Почему его не отпустили? Почему его убили? Чтобы нагнать страх на оставшихся! Сколько бы нас ни преследовали, сколько бы ни убивали, мы ничего против этого сделать не можем, мы — немцы. И мы хотим жить среди людей, которые нас не будут за это бить, мучить и убивать. И мы — верующие, мы знаем, что имеем вечную родину, в которую мы проводили нашего соплеменника, убитого вами.
Пропала пятнадцатилетняя девушка — единственная дочь вдовы, члена нашей церкви. Она не вернулась из школы. Последний раз ее видели на остановке автобуса, где школьники «ловили» попутные машины, которые шли в Гражионис, наш совхоз.
Милиция, верующие и жители села прочесывают близлежащие леса. Никаких следов пропавшей. По селу разошелся слух, что это мы, верующие, принесли ее в жертву нашему Богу. Жива в народе распространяемая атеистами пропаганда, будто баптисты приносят в жертву своих детей.
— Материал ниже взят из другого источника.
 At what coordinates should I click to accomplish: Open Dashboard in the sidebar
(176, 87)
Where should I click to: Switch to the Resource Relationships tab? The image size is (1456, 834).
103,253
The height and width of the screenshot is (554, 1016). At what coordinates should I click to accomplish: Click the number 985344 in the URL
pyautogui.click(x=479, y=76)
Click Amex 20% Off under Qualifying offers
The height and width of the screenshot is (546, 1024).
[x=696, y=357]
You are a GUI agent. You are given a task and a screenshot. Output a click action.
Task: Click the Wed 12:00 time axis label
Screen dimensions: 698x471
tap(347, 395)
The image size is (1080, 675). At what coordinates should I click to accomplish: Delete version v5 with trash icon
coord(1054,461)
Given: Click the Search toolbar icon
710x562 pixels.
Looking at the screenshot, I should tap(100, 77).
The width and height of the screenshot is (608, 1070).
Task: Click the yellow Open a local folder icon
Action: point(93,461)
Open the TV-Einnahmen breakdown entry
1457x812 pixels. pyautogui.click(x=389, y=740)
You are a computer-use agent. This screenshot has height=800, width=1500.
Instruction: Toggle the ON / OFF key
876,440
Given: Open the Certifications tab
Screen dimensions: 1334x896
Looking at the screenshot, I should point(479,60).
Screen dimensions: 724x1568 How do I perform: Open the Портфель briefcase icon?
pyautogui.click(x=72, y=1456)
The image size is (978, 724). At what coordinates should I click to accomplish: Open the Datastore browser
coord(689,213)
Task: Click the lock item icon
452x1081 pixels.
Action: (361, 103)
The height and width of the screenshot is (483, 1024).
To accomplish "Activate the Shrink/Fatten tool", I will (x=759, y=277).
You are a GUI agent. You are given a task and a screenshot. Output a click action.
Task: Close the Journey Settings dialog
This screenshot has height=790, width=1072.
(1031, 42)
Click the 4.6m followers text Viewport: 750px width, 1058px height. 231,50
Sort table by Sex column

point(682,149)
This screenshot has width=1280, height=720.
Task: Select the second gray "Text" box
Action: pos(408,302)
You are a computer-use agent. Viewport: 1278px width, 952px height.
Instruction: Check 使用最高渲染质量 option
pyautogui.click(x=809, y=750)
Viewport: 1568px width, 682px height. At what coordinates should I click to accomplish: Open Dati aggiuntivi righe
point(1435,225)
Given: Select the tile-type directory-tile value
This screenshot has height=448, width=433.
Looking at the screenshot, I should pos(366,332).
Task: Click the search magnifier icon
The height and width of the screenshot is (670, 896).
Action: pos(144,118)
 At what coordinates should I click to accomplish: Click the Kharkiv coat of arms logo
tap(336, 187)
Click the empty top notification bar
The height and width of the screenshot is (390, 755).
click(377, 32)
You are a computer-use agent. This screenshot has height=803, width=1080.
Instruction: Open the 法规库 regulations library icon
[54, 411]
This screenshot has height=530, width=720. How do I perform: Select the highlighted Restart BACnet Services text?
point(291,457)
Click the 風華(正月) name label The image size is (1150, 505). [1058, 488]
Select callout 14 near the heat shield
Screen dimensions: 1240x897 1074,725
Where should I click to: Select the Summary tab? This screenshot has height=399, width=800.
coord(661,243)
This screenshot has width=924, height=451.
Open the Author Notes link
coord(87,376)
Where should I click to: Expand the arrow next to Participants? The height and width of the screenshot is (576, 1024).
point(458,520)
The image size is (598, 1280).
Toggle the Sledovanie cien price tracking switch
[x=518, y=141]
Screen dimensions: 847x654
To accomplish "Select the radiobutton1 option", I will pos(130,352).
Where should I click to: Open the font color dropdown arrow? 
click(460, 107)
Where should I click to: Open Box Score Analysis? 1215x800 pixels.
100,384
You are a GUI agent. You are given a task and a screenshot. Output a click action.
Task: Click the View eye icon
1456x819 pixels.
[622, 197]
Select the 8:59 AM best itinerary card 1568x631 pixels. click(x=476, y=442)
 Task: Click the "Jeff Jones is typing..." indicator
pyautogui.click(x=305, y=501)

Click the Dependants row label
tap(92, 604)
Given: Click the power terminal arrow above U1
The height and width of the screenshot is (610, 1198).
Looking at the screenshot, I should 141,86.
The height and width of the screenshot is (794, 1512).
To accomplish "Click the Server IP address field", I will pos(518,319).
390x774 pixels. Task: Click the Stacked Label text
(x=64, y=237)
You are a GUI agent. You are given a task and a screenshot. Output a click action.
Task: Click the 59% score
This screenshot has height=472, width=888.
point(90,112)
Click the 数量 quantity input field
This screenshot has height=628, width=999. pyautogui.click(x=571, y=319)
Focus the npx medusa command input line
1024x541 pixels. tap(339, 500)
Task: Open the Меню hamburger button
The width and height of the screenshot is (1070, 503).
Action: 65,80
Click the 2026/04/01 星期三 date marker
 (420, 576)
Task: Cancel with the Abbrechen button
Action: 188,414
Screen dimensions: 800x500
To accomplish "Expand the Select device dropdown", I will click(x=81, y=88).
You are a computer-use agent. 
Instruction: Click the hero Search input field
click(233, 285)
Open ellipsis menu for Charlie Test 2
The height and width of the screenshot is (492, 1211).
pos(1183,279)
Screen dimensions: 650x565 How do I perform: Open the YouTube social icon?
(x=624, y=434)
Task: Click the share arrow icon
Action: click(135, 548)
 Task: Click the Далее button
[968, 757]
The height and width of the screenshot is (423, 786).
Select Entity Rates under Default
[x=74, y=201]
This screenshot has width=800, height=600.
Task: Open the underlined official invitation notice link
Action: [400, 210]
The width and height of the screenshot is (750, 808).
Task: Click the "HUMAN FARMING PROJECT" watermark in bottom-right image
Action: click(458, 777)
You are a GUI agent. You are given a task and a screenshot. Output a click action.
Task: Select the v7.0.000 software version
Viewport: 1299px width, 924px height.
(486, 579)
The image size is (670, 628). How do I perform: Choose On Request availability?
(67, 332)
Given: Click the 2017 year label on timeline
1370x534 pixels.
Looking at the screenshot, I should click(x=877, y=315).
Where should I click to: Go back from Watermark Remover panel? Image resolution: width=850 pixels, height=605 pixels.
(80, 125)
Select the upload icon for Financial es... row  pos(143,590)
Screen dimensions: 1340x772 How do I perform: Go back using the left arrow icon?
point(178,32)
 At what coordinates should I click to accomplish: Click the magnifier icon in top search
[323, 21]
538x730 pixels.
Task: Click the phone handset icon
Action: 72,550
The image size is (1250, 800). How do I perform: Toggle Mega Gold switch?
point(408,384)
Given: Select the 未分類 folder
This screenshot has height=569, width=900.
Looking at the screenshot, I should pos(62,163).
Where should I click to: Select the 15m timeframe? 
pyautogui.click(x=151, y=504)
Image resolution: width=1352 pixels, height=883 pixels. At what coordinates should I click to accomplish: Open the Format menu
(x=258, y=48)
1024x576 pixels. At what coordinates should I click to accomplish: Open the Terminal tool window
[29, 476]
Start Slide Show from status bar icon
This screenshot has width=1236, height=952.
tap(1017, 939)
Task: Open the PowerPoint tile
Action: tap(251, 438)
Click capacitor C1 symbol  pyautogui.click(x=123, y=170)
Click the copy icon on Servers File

Меня , как юридического руководителя общины, вызвали на допрос. Странно быть допрашиваемым в качестве подозреваемого в убийстве. Допрос длится долго. Вопросы самого разного плана.
Следователь уехал. Директор сказал, что подозрение с нас снято. Эта весть тоже разнеслась по замершему в тревожном ожидании селу.
Но по изменившемуся к нам отношению людей стало заметно — нас стали бояться еще больше, чем тогда, когда КГБ решил за нами слежку установить (что не осталось скрытым от населения).
Через несколько месяцев недалеко от нашего села, в лесу, под грудой хвороста, охотники нашли труп пропавшей девушки.
Вся община собралась вокруг открытой могилы, вырытой в мерзлом грунте экскаватором. Глубокая печаль наполняет наши сердца. Вороны каркают в кронах деревьев.
Мне кажется, что они говорят о нас. Они принимают нас за чужаков, нарушивших их покой. Они правы.
Погибшая представляется мне юным ангелом в светлой одежде, покинувшим наш мрачный и враждебный мир. «Она там, куда мы все придем», — проповедует наш пресвитер дядя Володя Шпомер, как мы его все называем.